Regulation of a viral proteinase by a peptide and DNA in one-dimensional space: III. atomic resolution structure of the nascent form of the adenovirus proteinase

• Published in: The Journal of biological chemistry Vol. 288; no. 3; pp. 2081 - 2091
• Main Authors: Baniecki, Mary Lynn, McGrath, William J, Mangel, Walter F
• Format: Journal Article
• Language: English
• Published: United States American Society for Biochemistry and Molecular Biology 18.01.2013
• Subjects: 59; Adenoviruses, Human - enzymology; Adenoviruses, Human - genetics; Amino Acid Sequence; Capsid Proteins - chemistry; Capsid Proteins - genetics; Capsid Proteins - metabolism; Crystallography, X-Ray; Cysteine Endopeptidases - chemistry; Cysteine Endopeptidases - genetics; Cysteine Endopeptidases - metabolism; DNA, Viral - chemistry; DNA, Viral - metabolism; Enzyme Activation; Enzymology; Histidine - chemistry; Histidine - metabolism; Humans; Kinetics; Models, Molecular; Molecular Sequence Data; Protein Binding; Protein Precursors - chemistry; Protein Precursors - genetics; Protein Precursors - metabolism; Protein Structure, Secondary; Protein Structure, Tertiary; Recombinant Proteins - chemistry; Recombinant Proteins - genetics; Recombinant Proteins - metabolism; Thermodynamics; Tyrosine - chemistry; Tyrosine - metabolism
• ISSN: 0021-9258; 1083-351X
• DOI: 10.1074/jbc.M112.407429

The adenovirus proteinase (AVP), the first member of a new class of cysteine proteinases, is essential for the production of infectious virus, and here we report its structure at 0.98 Å resolution. AVP, initially synthesized as an inactive enzyme, requires two cofactors for maximal activity: pVIc, an 11-amino acid peptide, and the viral DNA. Comparison of the structure of AVP with that of an active form, the AVP-pVIc complex, reveals why AVP is inactive. Both forms have an α + β fold; the major structural differences between them lie in the β-sheet domain. In AVP-pVIc, the general base His-54 Nδ1 is 3.9 Å away from the Cys-122 Sγ, thereby rendering it nucleophilic.

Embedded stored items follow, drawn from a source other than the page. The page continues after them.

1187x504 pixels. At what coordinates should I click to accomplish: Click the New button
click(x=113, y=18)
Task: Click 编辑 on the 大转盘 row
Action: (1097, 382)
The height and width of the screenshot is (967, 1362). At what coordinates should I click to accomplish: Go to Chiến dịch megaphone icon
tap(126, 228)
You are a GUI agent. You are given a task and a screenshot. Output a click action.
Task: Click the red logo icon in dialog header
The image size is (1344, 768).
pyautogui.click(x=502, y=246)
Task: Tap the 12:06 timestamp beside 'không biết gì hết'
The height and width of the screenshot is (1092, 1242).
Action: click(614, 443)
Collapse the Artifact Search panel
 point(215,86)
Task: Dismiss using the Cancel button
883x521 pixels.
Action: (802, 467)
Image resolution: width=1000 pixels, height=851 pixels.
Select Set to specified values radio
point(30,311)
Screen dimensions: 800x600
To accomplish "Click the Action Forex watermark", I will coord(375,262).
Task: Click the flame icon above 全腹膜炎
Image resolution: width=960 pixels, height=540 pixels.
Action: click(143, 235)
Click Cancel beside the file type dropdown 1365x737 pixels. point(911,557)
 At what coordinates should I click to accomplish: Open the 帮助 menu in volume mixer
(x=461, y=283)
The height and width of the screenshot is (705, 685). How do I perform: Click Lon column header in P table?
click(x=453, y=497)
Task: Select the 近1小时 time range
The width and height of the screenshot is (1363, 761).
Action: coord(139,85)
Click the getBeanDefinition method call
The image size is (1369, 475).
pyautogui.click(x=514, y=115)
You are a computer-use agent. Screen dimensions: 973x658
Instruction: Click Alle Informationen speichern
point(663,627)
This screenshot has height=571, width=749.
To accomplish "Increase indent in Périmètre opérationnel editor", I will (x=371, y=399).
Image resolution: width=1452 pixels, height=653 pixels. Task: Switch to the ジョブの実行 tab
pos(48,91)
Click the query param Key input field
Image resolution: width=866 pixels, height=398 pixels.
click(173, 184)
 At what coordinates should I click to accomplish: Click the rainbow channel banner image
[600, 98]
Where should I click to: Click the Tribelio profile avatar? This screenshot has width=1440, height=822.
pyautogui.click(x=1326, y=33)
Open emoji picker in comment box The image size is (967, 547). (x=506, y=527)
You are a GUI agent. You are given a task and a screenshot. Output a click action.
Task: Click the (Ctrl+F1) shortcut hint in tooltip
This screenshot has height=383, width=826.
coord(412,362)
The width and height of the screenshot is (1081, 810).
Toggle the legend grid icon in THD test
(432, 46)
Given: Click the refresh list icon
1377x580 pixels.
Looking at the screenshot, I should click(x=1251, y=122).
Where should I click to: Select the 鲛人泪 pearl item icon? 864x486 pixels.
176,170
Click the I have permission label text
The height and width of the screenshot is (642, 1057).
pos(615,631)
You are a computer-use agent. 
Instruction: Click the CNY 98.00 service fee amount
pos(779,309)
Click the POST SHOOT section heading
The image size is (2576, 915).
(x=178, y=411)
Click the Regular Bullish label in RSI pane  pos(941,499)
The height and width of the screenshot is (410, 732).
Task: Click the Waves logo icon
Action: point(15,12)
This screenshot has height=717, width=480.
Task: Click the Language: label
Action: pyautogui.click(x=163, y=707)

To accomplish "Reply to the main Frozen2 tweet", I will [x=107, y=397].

In AVP, however, His-54 Nδ1 is 7.0 Å away from Cys-122 Sγ, too far away to be able to abstract the proton from Cys-122. In AVP-pVIc, Tyr-84 forms a cation-π interaction with His-54 that should raise the pK(a) of His-54 and freeze the imidazole ring in the place optimal for forming an ion pair with Cys-122. In AVP, however, Tyr-84 is more than 11 Å away from its position in AVP-pVIc. Based on the structural differences between AVP and AVP-pVIc, we present a model that postulates that activation of AVP by pVIc occurs via a 62-amino acid-long activation pathway in which the binding of pVIc initiates contiguous conformational changes, analogous to falling dominos. There is a common pathway that branches into a pathway that leads to the repositioning of His-54 and another pathway that leads to the repositioning of Tyr-84.